Io stesso ho ricevuto critiche per le mie responsabilità sull’occupazione. La prima volta non ero ancora laureato: “tu lavorerai nell’automazione industriale, per cui creerai disoccupazione”.

 

Oggi viviamo ancora una volta questa situazione. Unica differenza, questa volta il cambiamento sarà più generalizzato e più invasivo.

Corsi e ricorsi della storia.

Che fare, ostacolare il progresso?

Il movimento luddista all’inizio del 1800 si illuse che la soluzione alla perdita di occupazione ed alla povertà fosse quella di distruggere i telai azionati dalle macchine a vapore.  Il tentativo fallì e, a mio avviso, non poteva che fallire.

Peraltro oggi la soluzione luddista non sarebbe neanche concepibile, in quanto il progresso è un percorso obbligato che non risparmia più nemmeno gli imprenditori, costretti ad inventare soluzioni sempre nuove in tempi che di umano hanno sempre meno.
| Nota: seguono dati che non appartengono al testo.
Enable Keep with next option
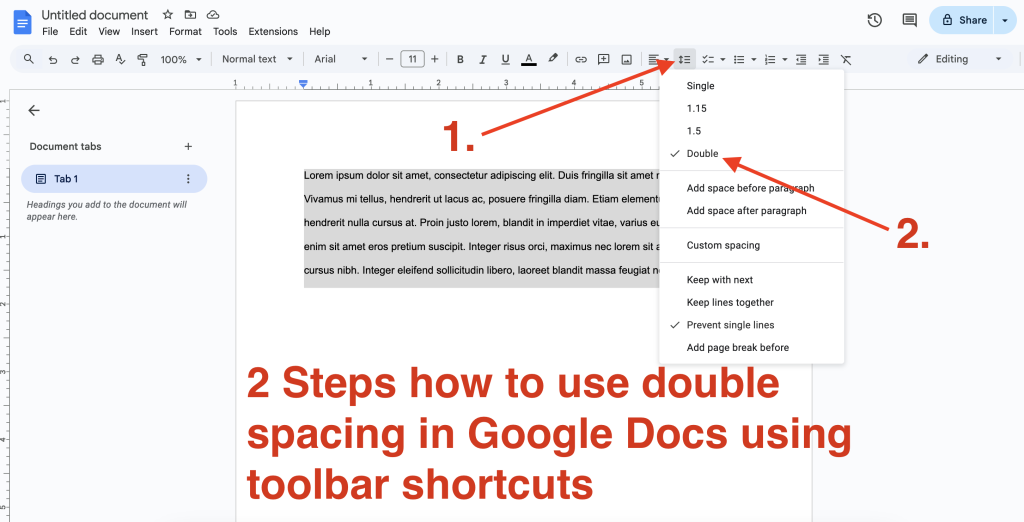The height and width of the screenshot is (522, 1024). [x=720, y=280]
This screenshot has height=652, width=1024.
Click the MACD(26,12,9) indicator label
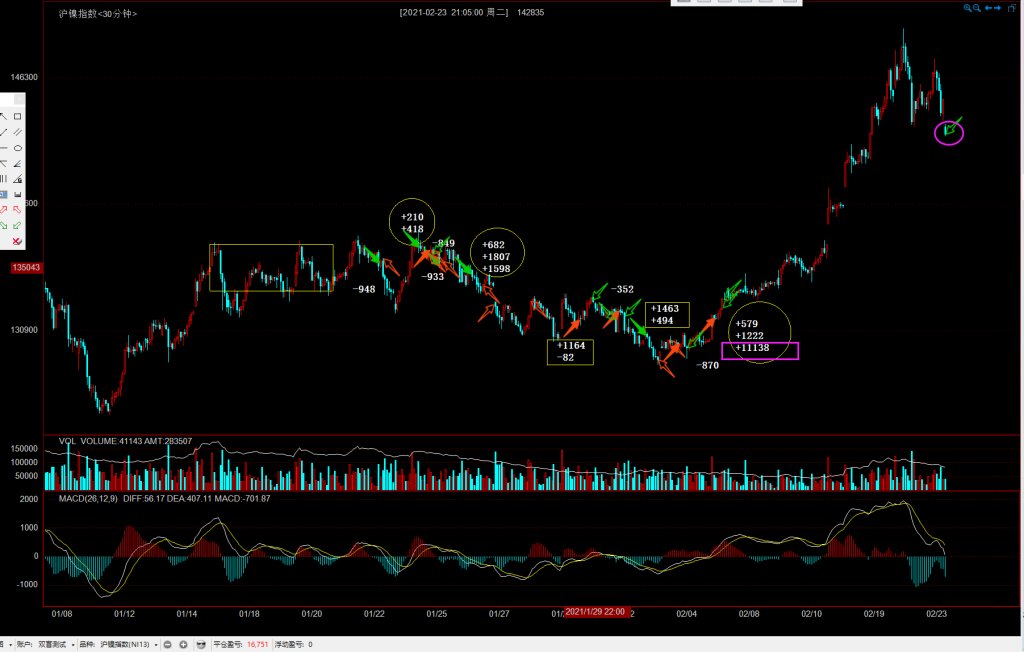(88, 498)
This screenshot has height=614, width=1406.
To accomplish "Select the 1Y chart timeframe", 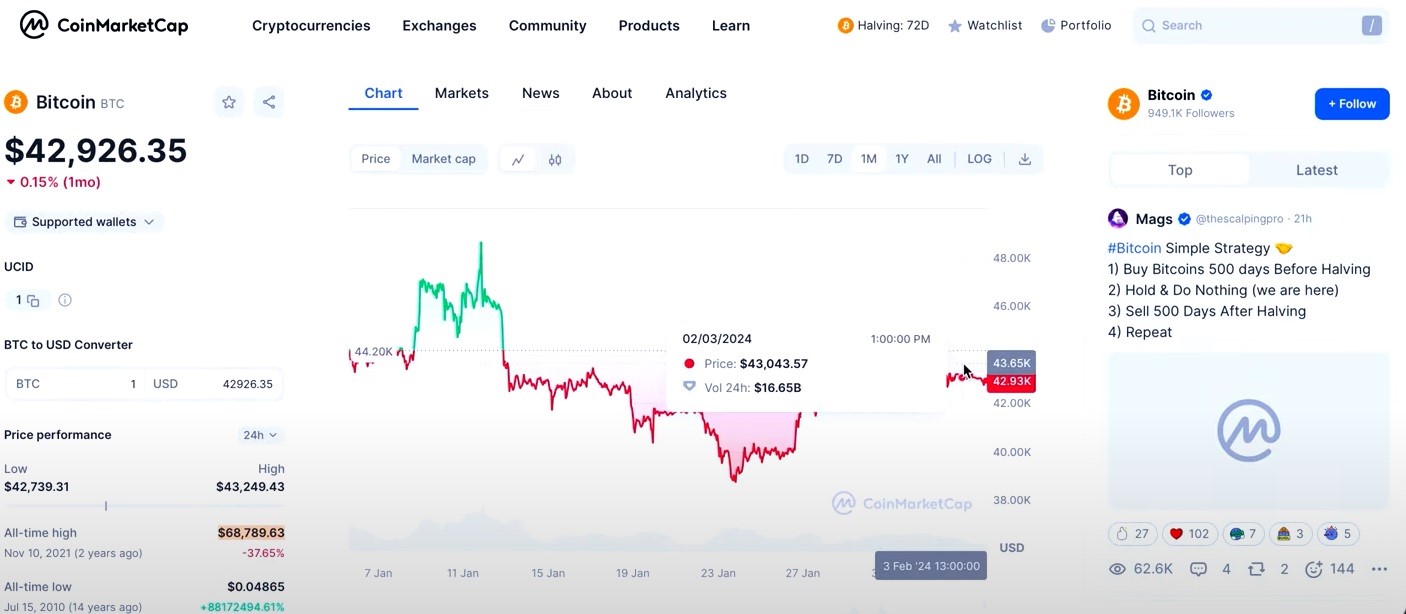I will pyautogui.click(x=902, y=159).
Di qui la domanda: è il miglioramento di efficienza che mina la sostenibilità sociale di un paese, o è piuttosto il modo con cui viene gestita la ricchezza prodotta dai risparmi?

Il punto sta qui. Se c’è una cosa che non è cambiata nemmeno negli ultimi decenni nel mondo è proprio la finalità speculativa ed egoistica del business.

A costo di creare guerre, disoccupazione e tragedie, a spese di terzi.

Di qui un richiamo al senso civile di tutti noi e di chi traccia le politiche economiche.

Se è vero che molti lavori potranno essere sostituiti dalle macchine, è altrettanto vero che c’è una enorme necessità di risorse umane ed economiche per curare l’ambiente e la qualità del vivere sociale. Non è difficile trovare abbondanti riscontri di ciò.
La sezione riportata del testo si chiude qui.